> _Text provided_:

------

Fact: Variance of a Sum of Independent Variables
If \(X_1, \ldots, X_k\) are independent, then:
$$\Var(X_1 + \cdots + X_k) = \Var(X_1) + \cdots + \Var(X_k).$$Proof (for two variables; the general case follows by induction)
Let \(S = X + Y\) with \(X, Y\) independent. Write \(\mu_X = \E[X]\), \(\mu_Y = \E[Y]\).
$$\Var(S) = \E[(S - \E[S])^2] = \E[((X - \mu_X) + (Y - \mu_Y))^2]$$ $$= \E[(X - \mu_X)^2] + 2\,\E[(X - \mu_X)(Y - \mu_Y)] + \E[(Y - \mu_Y)^2].$$The cross term: since \(X, Y\) are independent,
$$\E[(X - \mu_X)(Y - \mu_Y)] = \E[X - \mu_X]\cdot\E[Y - \mu_Y] = 0 \cdot 0 = 0.$$So \(\Var(S) = \Var(X) + \Var(Y)\).
■
3. Moment Generating Functions
The moment generating function (MGF) is a single function that packages all the moments \(\E[X], \E[X^2], \E[X^3], \ldots\) of a random variable into one tidy object. It is the secret weapon behind every sharp concentration inequality.
Definition: Moment Generating Function
For a random variable \(X\), the MGF is the function:
$$M_X(t) = \E[e^{tX}]$$defined for all \(t \in \R\) where this expectation is finite.
Why "moment generating"?

------

> _Required tasks_:
a) Duplicate a passage from the probability notes, beginning at the words "Fact: Variance of" and ending after the words "sharp concentration inequality.".
b) Decide whether each statement agrees with the probability notes, answering yes or no and quoting the deciding words: (i) The proof is carried out for two variables, and the general case follows by induction. (ii) The moment generating function is defined for every real t, whether or not the expectation is finite. (iii) The notes describe the moment generating function as the secret weapon behind every sharp concentration inequality.
c) In the probability notes, what condition on the variables makes the variance of their sum equal the sum of their variances?

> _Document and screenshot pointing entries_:
------

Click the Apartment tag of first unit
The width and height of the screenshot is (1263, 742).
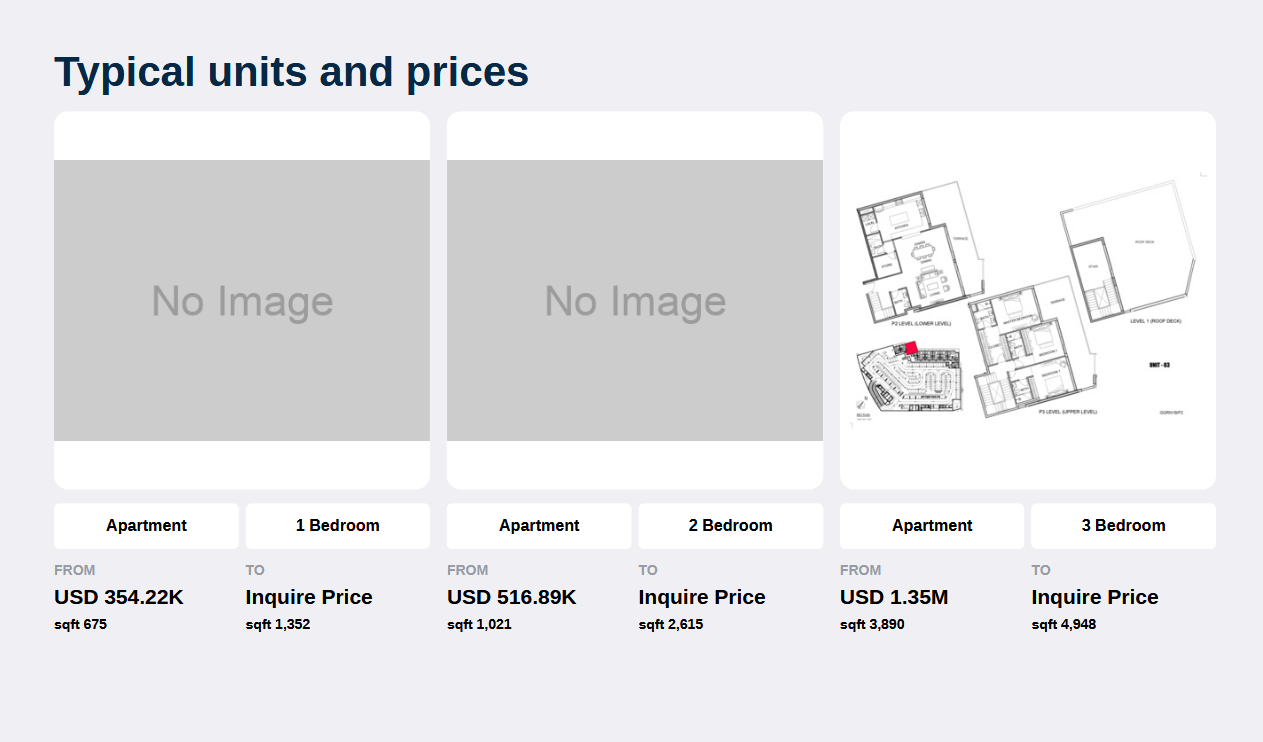point(146,526)
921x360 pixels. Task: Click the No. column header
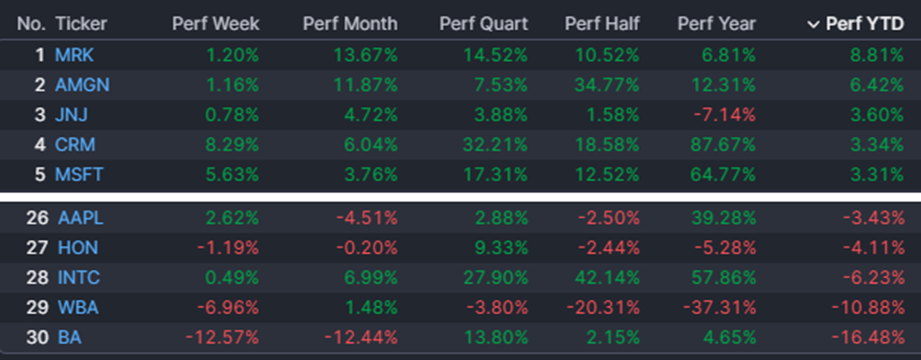pyautogui.click(x=32, y=24)
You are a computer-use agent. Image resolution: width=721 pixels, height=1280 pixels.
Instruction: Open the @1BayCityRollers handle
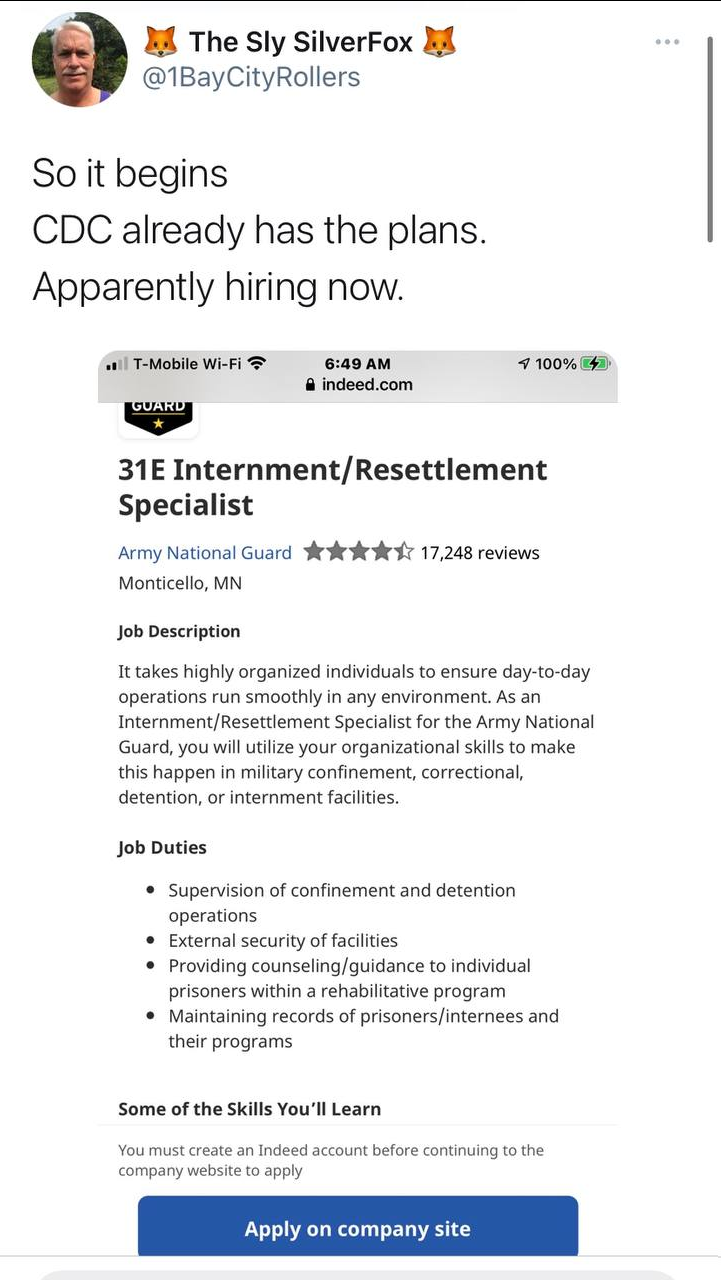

------

> _Outputs for the tasks_:
a)
Fact: Variance of a Sum of Independent Variables
If \(X_1, \ldots, X_k\) are independent, then:
$$\Var(X_1 + \cdots + X_k) = \Var(X_1) + \cdots + \Var(X_k).$$Proof (for two variables; the general case follows by induction)
Let \(S = X + Y\) with \(X, Y\) independent. Write \(\mu_X = \E[X]\), \(\mu_Y = \E[Y]\).
$$\Var(S) = \E[(S - \E[S])^2] = \E[((X - \mu_X) + (Y - \mu_Y))^2]$$ $$= \E[(X - \mu_X)^2] + 2\,\E[(X - \mu_X)(Y - \mu_Y)] + \E[(Y - \mu_Y)^2].$$The cross term: since \(X, Y\) are independent,
$$\E[(X - \mu_X)(Y - \mu_Y)] = \E[X - \mu_X]\cdot\E[Y - \mu_Y] = 0 \cdot 0 = 0.$$So \(\Var(S) = \Var(X) + \Var(Y)\).
■
3. Moment Generating Functions
The moment generating function (MGF) is a single function that packages all the moments \(\E[X], \E[X^2], \E[X^3], \ldots\) of a random variable into one tidy object. It is the secret weapon behind every sharp concentration inequality.

b)
(i) Yes: "Proof (for two variables; the general case follows by induction)"
(ii) No: "where this expectation is finite"
(iii) Yes: "It is the secret weapon behind every sharp concentration inequality."

c) The variables must be independent.